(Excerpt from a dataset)
◆ ◆ ◆

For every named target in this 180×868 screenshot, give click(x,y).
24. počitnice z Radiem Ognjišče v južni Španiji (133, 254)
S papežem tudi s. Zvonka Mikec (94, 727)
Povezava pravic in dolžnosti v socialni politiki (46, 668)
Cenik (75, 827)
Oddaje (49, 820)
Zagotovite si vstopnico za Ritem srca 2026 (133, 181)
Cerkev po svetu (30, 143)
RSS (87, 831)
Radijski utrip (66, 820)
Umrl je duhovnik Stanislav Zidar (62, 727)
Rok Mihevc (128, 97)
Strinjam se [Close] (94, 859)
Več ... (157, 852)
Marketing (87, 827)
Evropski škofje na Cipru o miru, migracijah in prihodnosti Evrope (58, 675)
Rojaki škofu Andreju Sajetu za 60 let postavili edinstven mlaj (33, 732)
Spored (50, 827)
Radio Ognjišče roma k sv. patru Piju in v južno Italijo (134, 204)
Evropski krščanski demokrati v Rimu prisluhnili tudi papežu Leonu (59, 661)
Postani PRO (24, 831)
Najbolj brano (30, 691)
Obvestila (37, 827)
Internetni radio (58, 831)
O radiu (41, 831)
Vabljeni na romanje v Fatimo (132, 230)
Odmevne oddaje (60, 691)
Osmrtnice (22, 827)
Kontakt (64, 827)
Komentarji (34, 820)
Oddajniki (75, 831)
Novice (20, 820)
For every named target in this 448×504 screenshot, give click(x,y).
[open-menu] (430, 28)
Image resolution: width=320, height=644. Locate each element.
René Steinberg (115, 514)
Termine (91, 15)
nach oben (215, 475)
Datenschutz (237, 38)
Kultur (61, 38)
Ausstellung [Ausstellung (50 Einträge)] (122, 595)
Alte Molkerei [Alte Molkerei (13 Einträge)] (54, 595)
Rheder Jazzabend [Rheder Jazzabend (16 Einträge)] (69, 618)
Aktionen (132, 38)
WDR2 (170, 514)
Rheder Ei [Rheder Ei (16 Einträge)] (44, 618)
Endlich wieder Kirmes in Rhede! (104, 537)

◆ ◆ ◆

Recast every line of the records above as a Markdown table with two columns, "Row" for the row number and "Line" for the line itself. Leave out any blank lines.

| Row | Line |
|---|---|
| 1 | For every named target in this 180×868 screenshot, give click(x,y). |
| 2 | 24. počitnice z Radiem Ognjišče v južni Španiji (133, 254) |
| 3 | S papežem tudi s. Zvonka Mikec (94, 727) |
| 4 | Povezava pravic in dolžnosti v socialni politiki (46, 668) |
| 5 | Cenik (75, 827) |
| 6 | Oddaje (49, 820) |
| 7 | Zagotovite si vstopnico za Ritem srca 2026 (133, 181) |
| 8 | Cerkev po svetu (30, 143) |
| 9 | RSS (87, 831) |
| 10 | Radijski utrip (66, 820) |
| 11 | Umrl je duhovnik Stanislav Zidar (62, 727) |
| 12 | Rok Mihevc (128, 97) |
| 13 | Strinjam se [Close] (94, 859) |
| 14 | Več ... (157, 852) |
| 15 | Marketing (87, 827) |
| 16 | Evropski škofje na Cipru o miru, migracijah in prihodnosti Evrope (58, 675) |
| 17 | Rojaki škofu Andreju Sajetu za 60 let postavili edinstven mlaj (33, 732) |
| 18 | Spored (50, 827) |
| 19 | Radio Ognjišče roma k sv. patru Piju in v južno Italijo (134, 204) |
| 20 | Evropski krščanski demokrati v Rimu prisluhnili tudi papežu Leonu (59, 661) |
| 21 | Postani PRO (24, 831) |
| 22 | Najbolj brano (30, 691) |
| 23 | Obvestila (37, 827) |
| 24 | Internetni radio (58, 831) |
| 25 | O radiu (41, 831) |
| 26 | Vabljeni na romanje v Fatimo (132, 230) |
| 27 | Odmevne oddaje (60, 691) |
| 28 | Osmrtnice (22, 827) |
| 29 | Kontakt (64, 827) |
| 30 | Komentarji (34, 820) |
| 31 | Oddajniki (75, 831) |
| 32 | Novice (20, 820) |
| 33 | For every named target in this 448×504 screenshot, give click(x,y). |
| 34 | [open-menu] (430, 28) |
| 35 | Image resolution: width=320, height=644. Locate each element. |
| 36 | René Steinberg (115, 514) |
| 37 | Termine (91, 15) |
| 38 | nach oben (215, 475) |
| 39 | Datenschutz (237, 38) |
| 40 | Kultur (61, 38) |
| 41 | Ausstellung [Ausstellung (50 Einträge)] (122, 595) |
| 42 | Alte Molkerei [Alte Molkerei (13 Einträge)] (54, 595) |
| 43 | Rheder Jazzabend [Rheder Jazzabend (16 Einträge)] (69, 618) |
| 44 | Aktionen (132, 38) |
| 45 | WDR2 (170, 514) |
| 46 | Rheder Ei [Rheder Ei (16 Einträge)] (44, 618) |
| 47 | Endlich wieder Kirmes in Rhede! (104, 537) |